淡く儚い月に見守られ
「そうだお月様の写真だ。おにいちゃんそこに写っているような昼間の青空に浮かぶうっすら白く輝くお月様がすごく好きなんだ。何か儚く見えてきれいだろ? 前におにいちゃんの大切な人にこういう月が好きだって話した事があって、そしたらわざわざ写真に撮って持ってきてくれたんだ」

「それでここに張ってくれたの?」

「そうなんだ」

「その人やさしいんだね」

杏奈の話になると自然と笑顔になる遥翔。

「あぁやさしいよ、でもやさしいだけじゃないぞ! やさしくてすごく良い子なんだ。それにめちゃくちゃかわいいしな」

ここで颯太は不思議そうな表情を浮かべ、首を傾げながら一つの疑問を遥翔に投げかける。

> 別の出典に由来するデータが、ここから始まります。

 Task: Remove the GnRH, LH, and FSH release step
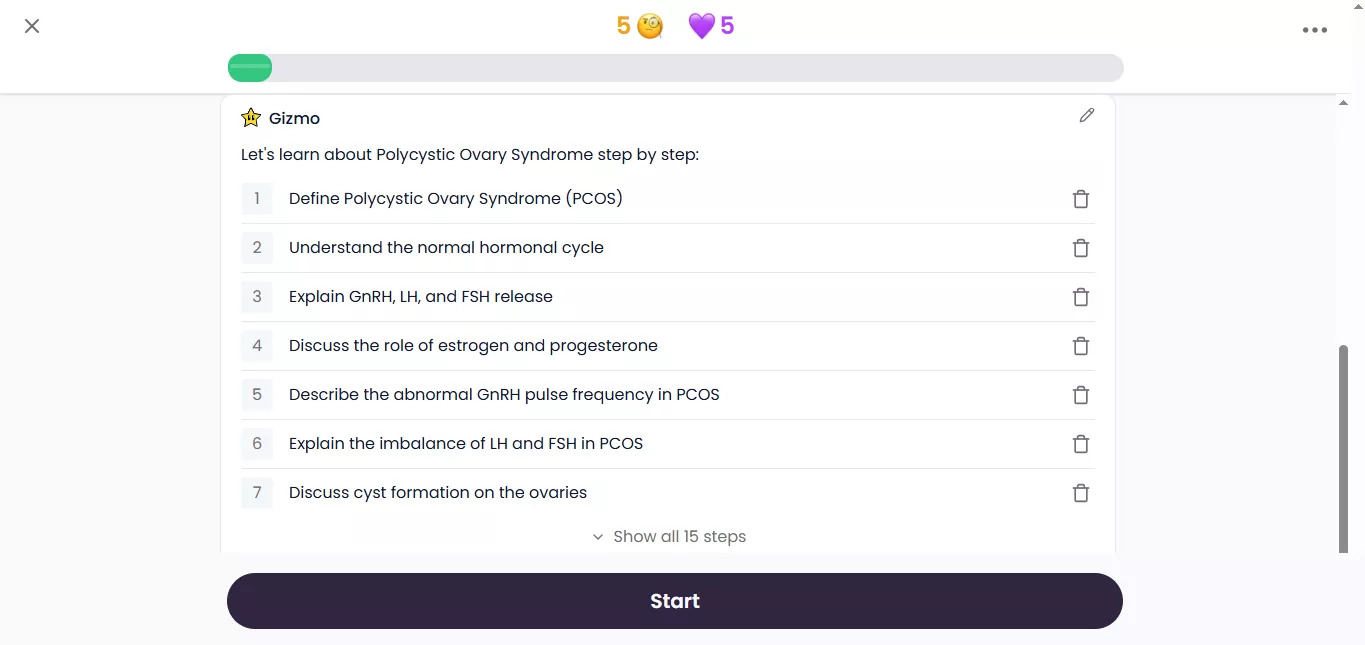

「でもさぁ、お月様って夜にならなきゃ見えないんじゃないの?」

「それがなぁ颯太、そうでもないんだ。お月様ってのは明るい時でも見えるんだよ。今度よぉくお空を見てごらん、そうだな? よく晴れた日のお日様が出ているお空と反対のお空を見ると見られると思うぞ! 本物はすっごくきれいだから」

「そうなんだわかった、今度みてみるね」

そこへ颯太の両親が遥翔の病室まで探しにやってきた。